A Genetic Approach to Programming Large-Scale Systems

More Info
expand_more

Abstract

In recent years, there is an increasing interest in the scientific community for development of algorithms targeting large-scale networks. In addition to their sheer size, these networks also exhibit various topology dynamics -- nodes join and exit at high rates (churn), are mobile and are not always reliable. Such extreme properties make centralized algorithms unsuitable in a lot of practical situations. %Moreover, the majority of distributed algorithms require a coordinated starting condition.
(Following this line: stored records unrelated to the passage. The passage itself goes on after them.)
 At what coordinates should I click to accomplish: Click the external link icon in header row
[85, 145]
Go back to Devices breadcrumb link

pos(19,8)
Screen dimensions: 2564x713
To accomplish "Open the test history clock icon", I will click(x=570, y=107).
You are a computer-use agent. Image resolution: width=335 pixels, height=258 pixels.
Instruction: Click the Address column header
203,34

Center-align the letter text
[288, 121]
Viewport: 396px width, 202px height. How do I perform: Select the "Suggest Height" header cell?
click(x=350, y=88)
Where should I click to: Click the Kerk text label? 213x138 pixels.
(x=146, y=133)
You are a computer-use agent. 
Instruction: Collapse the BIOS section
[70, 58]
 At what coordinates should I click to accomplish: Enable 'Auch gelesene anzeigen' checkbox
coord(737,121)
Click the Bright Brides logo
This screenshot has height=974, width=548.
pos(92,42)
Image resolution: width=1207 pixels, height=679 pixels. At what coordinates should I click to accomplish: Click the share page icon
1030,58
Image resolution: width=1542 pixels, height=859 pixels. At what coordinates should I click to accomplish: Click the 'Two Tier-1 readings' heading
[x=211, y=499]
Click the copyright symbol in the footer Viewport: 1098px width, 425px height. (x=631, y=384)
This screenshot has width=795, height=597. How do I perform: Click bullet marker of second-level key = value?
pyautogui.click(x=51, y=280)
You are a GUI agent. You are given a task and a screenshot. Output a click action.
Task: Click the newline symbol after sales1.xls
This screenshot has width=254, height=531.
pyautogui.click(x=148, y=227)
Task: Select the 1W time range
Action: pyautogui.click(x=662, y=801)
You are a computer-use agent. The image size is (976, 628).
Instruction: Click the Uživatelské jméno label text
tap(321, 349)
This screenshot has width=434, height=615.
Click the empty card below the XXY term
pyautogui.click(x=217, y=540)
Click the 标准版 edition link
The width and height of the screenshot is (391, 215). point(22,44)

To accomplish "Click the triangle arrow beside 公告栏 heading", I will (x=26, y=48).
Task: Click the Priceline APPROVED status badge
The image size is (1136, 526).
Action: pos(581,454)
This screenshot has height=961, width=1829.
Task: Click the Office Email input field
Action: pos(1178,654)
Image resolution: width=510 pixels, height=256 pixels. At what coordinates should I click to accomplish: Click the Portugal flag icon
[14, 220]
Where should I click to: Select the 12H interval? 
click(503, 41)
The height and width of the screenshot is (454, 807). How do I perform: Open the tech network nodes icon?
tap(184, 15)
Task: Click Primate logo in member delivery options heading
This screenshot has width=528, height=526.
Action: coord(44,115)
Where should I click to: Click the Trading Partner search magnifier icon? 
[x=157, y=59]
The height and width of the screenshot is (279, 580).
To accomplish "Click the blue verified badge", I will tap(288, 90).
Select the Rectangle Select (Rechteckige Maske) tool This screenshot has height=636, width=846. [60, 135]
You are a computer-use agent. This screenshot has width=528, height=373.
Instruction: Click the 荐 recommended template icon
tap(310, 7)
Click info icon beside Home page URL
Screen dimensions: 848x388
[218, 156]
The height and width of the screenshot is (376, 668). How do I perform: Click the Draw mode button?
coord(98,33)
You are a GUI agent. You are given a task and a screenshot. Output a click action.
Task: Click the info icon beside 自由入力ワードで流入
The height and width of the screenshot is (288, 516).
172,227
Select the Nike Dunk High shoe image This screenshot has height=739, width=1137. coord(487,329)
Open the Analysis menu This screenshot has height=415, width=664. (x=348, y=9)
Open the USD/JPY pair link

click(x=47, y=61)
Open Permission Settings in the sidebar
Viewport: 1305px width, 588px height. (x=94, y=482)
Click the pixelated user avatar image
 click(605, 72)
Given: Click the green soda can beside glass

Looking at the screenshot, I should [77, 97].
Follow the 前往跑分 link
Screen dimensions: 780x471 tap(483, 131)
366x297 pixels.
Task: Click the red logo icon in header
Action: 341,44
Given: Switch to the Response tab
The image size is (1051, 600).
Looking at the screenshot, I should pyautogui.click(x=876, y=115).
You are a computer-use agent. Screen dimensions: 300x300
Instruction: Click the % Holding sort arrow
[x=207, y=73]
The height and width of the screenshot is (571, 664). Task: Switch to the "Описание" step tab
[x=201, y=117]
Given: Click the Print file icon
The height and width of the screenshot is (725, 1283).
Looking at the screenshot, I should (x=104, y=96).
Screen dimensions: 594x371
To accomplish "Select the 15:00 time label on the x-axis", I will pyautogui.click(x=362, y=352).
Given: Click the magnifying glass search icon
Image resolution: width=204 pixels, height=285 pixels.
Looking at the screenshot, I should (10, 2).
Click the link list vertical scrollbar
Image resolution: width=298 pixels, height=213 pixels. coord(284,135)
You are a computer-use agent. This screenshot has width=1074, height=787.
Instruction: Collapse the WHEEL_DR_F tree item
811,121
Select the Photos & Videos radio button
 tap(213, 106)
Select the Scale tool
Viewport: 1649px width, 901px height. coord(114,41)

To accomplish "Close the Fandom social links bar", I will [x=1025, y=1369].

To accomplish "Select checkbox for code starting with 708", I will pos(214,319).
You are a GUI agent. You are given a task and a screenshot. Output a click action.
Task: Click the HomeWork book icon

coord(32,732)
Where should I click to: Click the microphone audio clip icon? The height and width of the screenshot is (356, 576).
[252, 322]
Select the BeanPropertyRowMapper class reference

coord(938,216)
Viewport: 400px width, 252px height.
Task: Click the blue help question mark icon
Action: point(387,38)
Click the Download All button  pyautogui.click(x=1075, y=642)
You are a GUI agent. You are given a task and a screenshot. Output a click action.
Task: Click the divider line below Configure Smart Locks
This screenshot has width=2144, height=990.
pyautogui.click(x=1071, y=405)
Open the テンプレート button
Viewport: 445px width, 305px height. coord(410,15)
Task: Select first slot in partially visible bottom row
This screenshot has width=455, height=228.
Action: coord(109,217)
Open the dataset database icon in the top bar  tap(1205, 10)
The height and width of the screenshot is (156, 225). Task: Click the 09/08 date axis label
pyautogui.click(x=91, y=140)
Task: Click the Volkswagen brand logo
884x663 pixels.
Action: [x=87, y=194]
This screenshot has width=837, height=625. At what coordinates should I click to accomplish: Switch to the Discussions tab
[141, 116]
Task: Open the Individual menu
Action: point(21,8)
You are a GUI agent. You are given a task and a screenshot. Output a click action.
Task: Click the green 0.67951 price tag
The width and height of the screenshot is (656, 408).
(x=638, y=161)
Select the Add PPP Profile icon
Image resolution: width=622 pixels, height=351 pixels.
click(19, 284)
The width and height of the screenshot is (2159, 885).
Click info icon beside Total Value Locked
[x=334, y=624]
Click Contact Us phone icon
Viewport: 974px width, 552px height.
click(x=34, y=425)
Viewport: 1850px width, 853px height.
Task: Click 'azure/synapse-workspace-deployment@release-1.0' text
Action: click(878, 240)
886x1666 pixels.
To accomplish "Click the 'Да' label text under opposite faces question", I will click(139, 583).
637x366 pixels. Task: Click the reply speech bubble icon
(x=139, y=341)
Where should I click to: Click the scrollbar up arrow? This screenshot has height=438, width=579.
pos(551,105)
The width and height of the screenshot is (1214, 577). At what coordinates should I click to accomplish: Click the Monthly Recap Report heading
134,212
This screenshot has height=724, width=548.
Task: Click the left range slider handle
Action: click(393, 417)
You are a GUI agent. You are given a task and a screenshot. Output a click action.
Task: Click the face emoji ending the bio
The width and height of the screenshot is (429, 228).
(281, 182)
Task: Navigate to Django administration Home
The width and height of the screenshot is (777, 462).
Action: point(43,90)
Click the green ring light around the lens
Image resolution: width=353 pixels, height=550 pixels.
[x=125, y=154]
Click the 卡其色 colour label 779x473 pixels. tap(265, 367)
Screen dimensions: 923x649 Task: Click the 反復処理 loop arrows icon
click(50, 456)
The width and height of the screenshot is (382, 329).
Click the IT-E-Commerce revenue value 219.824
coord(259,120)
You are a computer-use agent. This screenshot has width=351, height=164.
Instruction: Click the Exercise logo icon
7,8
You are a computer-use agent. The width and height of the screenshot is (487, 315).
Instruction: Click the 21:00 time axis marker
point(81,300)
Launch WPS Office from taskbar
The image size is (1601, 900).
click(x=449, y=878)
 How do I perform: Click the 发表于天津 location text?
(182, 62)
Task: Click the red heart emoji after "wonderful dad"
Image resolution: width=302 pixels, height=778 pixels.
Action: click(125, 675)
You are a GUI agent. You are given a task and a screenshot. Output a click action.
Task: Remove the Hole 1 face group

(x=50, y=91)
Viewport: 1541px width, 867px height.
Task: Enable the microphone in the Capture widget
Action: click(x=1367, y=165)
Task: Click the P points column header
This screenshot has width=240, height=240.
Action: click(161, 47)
When execution ends (e.g., leader is elected), the entire procedure needs to be restarted thus leading to a lack of responsiveness to internal and external dynamics. Our goal is to find algorithms that run continuously and are based on local rules only (i.e., decisions based on information exchanged through 1-hop interactions). If designed correctly, these algorithms are highly scalable and robust. However, identifying the local rules is a very difficult task with no clear discovery methodology. The heuristics we introduce in this thesis represent a so-called "global-to-local compiler" -- designed to search for a mapping between global system requirements and local interaction rules. We test search methods such as Hill-Climbing, Simulated Annealing and Tabu Search. Additionally, we develop custom heuristics such as GG (Generation Gap) Tabu Hill-Climbing, GG Tabu Simulated Annealing and an implementation of GOMEA, named GOMGP. We perform thorough benchmarking in order to find the optimal parameter configuration. For the identified parameter combinations, the heuristics vastly outperform state-of-the-art heuristics. We discover new algorithms for the problems: "distributed maximal independent set formation'' and "event localization using graph spectral theory'' with good results and insights. Finally, we improve existing algorithms for the "node failure rate estimation'' (FailDetect) and "churn rate estimation'' (ChurnDetect). The improvements consist of lower estimation variance at network nodes.